Please render every line of the listing below as a JSON list of strings, one string per line, skipping blank lines and leaving out the pictures.
[start of Supplied material]
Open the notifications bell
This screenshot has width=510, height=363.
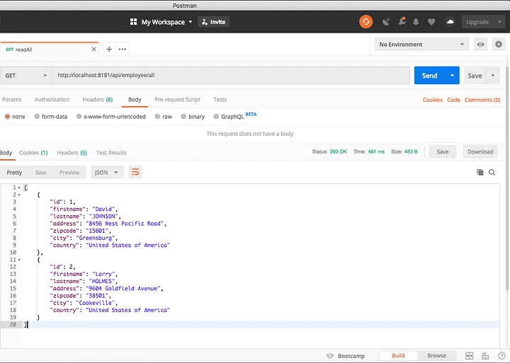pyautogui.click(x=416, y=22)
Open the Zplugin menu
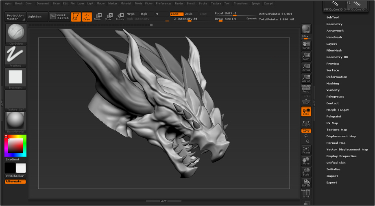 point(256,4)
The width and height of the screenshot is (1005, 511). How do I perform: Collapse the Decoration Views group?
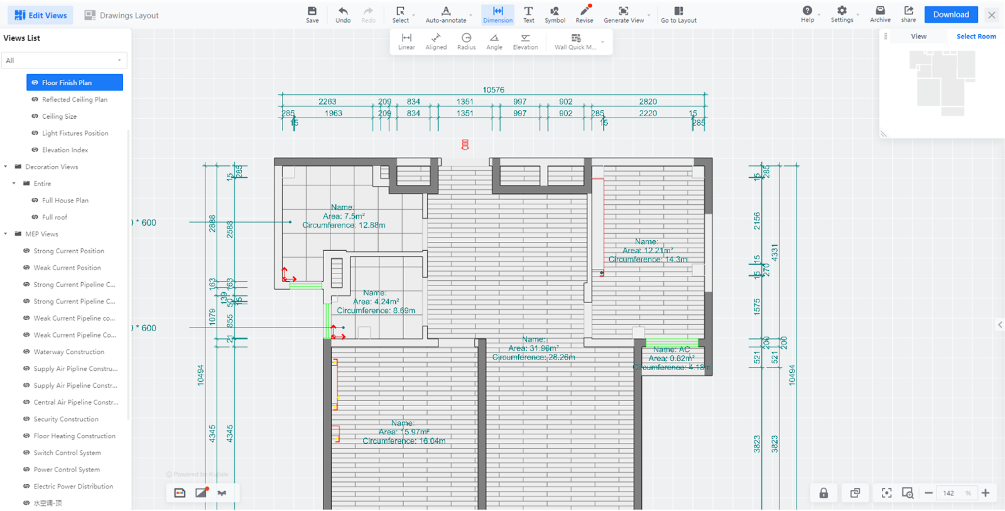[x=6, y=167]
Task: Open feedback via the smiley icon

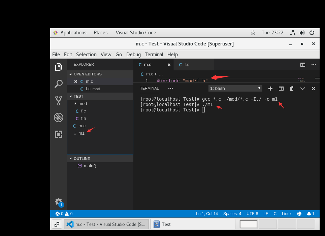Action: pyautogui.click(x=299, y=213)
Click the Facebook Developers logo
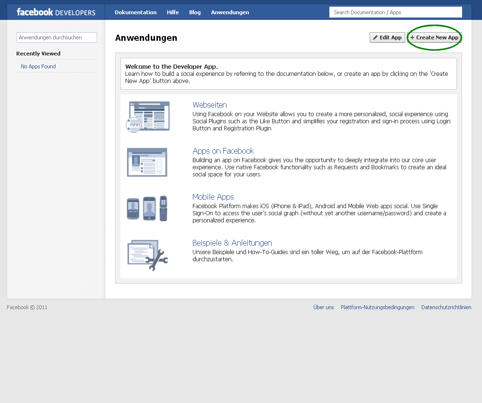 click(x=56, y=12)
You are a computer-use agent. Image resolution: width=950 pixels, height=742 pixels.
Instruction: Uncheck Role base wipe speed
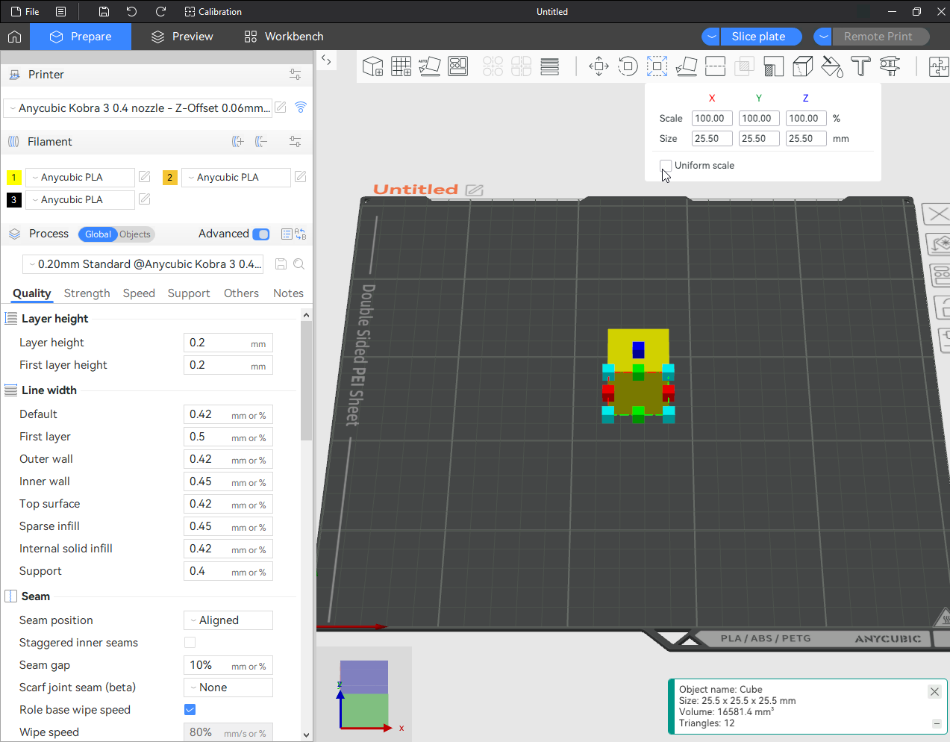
[end of Supplied material]
-- Solution to the problem --
[
  "Open the notifications bell",
  "This screenshot has width=510, height=363.",
  "pyautogui.click(x=416, y=22)",
  "Open the Zplugin menu",
  " point(256,4)",
  "The width and height of the screenshot is (1005, 511). How do I perform: Collapse the Decoration Views group?",
  "[x=6, y=167]",
  "Task: Open feedback via the smiley icon",
  "Action: pyautogui.click(x=299, y=213)",
  "Click the Facebook Developers logo",
  " click(x=56, y=12)",
  "You are a computer-use agent. Image resolution: width=950 pixels, height=742 pixels.",
  "Instruction: Uncheck Role base wipe speed"
]